WORK TASK
Repeat verbatim, and only, the lines of the data below, beginning at the line that contains "Task: Launch the Performance monitor icon" and stopping after the line that contains "You are a computer-use agent. Viewport: 600px".

○ ○ ○ ○

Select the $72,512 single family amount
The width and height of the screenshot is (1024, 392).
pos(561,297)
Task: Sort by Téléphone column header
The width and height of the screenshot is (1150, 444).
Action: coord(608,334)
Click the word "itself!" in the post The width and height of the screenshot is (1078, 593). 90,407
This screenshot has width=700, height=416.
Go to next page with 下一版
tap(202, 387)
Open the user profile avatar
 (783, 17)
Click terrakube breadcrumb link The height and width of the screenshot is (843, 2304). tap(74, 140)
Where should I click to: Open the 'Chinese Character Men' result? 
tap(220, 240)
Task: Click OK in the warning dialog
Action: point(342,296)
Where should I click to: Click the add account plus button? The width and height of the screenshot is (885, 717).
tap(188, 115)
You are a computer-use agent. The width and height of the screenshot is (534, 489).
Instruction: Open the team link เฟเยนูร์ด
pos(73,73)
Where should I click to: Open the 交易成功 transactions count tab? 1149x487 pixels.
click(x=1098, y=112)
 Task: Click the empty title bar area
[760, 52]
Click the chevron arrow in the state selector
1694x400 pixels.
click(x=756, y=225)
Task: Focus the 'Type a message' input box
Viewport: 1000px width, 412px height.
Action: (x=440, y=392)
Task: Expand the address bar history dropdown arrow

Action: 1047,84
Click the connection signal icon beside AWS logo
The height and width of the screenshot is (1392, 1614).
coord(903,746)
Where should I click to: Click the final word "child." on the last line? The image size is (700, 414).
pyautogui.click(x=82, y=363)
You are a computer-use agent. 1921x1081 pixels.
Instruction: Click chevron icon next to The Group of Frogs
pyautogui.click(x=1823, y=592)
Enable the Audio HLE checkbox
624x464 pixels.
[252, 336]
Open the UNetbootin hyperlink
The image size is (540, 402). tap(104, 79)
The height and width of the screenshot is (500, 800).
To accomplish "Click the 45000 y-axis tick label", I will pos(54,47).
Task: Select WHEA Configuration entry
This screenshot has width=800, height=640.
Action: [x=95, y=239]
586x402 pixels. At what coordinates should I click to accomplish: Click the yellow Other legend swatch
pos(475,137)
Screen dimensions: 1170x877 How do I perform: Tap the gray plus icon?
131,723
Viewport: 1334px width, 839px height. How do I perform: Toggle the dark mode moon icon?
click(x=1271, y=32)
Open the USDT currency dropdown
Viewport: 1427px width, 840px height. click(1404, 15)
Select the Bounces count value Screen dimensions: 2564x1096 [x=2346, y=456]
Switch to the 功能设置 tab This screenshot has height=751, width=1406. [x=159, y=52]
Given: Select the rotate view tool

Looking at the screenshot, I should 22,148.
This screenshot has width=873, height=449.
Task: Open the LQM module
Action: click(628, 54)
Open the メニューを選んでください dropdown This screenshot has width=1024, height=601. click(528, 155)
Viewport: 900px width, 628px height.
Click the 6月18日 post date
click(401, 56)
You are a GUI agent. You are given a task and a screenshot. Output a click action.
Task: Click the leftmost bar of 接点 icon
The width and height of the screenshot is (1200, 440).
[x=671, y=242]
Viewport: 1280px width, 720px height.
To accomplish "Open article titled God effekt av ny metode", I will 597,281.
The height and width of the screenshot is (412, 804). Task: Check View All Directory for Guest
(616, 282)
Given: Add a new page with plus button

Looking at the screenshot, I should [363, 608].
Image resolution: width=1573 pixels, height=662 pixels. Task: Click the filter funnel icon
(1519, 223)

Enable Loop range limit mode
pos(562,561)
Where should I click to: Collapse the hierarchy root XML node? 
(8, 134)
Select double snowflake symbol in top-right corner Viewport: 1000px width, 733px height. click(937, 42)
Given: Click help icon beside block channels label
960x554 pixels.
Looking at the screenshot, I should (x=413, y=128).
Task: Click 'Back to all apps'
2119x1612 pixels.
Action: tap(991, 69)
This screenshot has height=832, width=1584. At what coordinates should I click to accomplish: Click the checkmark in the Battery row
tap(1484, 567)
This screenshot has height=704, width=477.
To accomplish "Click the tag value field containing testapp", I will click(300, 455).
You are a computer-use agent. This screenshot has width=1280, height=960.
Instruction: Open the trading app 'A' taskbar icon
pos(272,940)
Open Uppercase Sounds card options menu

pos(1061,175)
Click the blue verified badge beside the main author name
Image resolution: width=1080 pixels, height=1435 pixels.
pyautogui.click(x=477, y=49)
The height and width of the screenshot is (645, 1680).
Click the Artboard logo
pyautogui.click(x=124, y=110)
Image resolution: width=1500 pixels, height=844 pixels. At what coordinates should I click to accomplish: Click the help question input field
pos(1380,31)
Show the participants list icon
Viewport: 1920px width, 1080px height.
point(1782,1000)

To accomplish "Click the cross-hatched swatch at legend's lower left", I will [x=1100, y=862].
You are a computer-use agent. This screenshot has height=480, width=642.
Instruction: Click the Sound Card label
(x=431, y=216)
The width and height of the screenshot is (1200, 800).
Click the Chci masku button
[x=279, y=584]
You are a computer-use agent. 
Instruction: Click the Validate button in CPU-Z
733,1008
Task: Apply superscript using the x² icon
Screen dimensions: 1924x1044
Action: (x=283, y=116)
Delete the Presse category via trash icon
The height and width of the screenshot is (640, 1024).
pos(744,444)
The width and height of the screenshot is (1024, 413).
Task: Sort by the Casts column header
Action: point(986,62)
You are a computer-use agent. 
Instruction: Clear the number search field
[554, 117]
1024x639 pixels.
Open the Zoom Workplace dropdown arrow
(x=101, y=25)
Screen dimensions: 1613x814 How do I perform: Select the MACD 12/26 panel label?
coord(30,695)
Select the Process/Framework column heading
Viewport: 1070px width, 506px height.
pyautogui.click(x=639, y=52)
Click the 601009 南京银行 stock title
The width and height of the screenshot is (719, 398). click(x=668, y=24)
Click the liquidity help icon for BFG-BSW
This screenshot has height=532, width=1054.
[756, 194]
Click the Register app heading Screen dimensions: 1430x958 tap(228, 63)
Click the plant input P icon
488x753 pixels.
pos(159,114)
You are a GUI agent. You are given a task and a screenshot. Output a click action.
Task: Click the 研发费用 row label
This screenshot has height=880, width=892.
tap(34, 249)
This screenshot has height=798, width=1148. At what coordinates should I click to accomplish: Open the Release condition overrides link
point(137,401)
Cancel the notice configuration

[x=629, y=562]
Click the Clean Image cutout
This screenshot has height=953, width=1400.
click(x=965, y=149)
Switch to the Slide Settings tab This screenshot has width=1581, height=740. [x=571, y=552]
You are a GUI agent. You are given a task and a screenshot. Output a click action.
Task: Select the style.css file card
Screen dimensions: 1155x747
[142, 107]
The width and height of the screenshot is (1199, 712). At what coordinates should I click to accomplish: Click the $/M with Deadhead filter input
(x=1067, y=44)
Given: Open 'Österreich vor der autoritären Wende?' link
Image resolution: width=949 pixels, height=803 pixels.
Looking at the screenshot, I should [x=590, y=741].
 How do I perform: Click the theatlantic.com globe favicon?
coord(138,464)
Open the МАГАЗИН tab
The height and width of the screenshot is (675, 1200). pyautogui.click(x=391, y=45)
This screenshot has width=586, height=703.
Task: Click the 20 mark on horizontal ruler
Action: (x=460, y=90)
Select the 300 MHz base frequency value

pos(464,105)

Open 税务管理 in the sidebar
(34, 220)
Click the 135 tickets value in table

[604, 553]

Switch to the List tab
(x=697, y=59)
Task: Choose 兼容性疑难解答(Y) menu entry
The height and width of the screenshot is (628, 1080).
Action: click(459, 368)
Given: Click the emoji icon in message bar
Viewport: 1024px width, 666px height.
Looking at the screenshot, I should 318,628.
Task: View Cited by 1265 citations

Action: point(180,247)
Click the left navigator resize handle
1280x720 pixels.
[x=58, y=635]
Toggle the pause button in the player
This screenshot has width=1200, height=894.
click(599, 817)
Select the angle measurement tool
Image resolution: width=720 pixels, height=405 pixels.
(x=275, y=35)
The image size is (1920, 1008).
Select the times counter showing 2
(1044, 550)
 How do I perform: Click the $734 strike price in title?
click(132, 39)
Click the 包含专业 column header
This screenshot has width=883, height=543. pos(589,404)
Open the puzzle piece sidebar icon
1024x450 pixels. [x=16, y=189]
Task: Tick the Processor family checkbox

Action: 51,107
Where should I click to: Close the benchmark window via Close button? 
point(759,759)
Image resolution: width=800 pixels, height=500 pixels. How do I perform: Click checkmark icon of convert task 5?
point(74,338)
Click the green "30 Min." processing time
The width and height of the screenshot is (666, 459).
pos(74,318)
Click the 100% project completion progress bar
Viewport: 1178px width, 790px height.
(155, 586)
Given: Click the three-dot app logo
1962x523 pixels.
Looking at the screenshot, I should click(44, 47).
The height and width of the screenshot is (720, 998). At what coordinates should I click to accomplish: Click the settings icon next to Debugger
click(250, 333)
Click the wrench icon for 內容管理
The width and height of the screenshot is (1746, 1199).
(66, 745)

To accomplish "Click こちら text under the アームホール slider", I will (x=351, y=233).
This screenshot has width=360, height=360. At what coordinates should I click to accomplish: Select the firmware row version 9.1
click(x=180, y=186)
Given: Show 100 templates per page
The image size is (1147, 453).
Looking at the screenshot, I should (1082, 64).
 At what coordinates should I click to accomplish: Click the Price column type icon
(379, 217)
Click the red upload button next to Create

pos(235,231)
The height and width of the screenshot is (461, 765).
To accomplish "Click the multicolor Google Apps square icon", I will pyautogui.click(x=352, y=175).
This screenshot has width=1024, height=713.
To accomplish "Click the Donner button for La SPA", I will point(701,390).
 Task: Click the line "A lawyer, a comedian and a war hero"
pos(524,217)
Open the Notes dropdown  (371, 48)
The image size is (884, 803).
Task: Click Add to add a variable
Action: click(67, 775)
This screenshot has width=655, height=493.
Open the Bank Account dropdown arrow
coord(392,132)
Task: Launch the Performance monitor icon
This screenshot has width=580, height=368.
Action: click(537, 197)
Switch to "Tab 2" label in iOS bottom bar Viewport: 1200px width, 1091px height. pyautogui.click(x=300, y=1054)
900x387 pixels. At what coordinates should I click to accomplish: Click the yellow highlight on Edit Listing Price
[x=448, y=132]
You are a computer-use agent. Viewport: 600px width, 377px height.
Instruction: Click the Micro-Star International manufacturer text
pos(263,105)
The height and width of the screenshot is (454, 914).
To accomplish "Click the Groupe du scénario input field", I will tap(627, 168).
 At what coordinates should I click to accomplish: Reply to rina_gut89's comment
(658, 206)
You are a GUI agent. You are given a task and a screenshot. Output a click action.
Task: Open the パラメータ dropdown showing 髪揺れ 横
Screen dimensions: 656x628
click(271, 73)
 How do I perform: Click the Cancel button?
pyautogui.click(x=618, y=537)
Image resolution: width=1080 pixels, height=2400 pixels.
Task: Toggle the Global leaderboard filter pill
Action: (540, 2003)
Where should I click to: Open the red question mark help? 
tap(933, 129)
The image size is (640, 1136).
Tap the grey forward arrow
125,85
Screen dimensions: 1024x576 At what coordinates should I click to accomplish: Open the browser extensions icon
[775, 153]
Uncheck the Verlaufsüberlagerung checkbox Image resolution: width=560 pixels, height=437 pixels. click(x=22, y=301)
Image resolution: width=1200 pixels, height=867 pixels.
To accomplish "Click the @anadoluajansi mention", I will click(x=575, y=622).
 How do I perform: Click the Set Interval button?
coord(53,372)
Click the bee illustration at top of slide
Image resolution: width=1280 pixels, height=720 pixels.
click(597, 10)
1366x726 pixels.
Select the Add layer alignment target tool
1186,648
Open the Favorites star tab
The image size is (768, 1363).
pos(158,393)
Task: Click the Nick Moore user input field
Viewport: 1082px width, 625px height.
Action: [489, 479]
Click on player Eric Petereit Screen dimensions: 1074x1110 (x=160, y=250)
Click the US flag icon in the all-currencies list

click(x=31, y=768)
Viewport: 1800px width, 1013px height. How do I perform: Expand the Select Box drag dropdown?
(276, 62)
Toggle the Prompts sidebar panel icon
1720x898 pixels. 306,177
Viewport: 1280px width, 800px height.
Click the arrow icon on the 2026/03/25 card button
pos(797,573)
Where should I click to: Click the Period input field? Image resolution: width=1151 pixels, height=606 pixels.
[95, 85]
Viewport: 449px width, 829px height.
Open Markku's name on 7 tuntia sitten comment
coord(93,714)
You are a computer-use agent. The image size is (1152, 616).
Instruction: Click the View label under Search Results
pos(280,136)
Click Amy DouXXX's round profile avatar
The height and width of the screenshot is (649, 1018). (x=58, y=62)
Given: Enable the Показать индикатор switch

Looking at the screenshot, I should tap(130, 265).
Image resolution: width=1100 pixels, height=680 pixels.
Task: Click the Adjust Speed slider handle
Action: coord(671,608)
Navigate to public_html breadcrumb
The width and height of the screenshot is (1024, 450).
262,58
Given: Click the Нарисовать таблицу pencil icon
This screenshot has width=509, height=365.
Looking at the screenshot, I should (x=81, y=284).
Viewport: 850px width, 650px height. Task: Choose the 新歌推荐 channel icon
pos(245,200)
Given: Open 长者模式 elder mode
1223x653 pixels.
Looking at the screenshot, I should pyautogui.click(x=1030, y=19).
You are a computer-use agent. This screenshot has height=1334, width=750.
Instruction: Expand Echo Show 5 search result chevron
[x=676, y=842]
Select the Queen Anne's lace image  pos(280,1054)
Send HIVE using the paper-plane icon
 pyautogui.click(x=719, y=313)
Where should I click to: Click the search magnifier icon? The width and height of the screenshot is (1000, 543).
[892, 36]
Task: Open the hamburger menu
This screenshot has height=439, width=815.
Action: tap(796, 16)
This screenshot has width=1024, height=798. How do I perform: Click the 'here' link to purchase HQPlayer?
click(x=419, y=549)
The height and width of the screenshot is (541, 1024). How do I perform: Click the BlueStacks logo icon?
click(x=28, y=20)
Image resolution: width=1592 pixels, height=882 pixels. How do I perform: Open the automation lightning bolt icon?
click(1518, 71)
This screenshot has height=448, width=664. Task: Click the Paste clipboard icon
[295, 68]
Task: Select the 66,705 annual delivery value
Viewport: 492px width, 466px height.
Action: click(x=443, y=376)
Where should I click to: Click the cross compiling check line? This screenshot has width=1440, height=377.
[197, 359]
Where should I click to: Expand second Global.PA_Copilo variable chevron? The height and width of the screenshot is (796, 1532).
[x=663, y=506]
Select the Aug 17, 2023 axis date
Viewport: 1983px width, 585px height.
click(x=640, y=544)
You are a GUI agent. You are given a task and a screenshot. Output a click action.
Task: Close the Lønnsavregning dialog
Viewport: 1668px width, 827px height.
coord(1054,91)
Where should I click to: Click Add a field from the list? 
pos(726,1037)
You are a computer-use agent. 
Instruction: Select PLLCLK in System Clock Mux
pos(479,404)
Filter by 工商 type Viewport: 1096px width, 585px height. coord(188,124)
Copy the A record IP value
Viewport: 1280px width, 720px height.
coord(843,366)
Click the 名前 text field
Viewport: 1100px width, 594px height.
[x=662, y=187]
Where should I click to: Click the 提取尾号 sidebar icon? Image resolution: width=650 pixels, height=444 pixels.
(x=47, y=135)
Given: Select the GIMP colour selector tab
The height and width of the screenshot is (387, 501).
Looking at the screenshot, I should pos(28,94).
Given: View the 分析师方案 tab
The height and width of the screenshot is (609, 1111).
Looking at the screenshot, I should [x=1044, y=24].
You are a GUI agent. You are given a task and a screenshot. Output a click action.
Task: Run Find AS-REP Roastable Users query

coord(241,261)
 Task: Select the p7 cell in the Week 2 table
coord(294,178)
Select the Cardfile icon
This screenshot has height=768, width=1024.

○ ○ ○ ○

RESPONSE TO THE EXERCISE
Task: Launch the Performance monitor icon
This screenshot has width=580, height=368.
Action: click(537, 197)
Switch to "Tab 2" label in iOS bottom bar Viewport: 1200px width, 1091px height. pyautogui.click(x=300, y=1054)
900x387 pixels. At what coordinates should I click to accomplish: Click the yellow highlight on Edit Listing Price
[x=448, y=132]
You are a computer-use agent. Viewport: 600px width, 377px height.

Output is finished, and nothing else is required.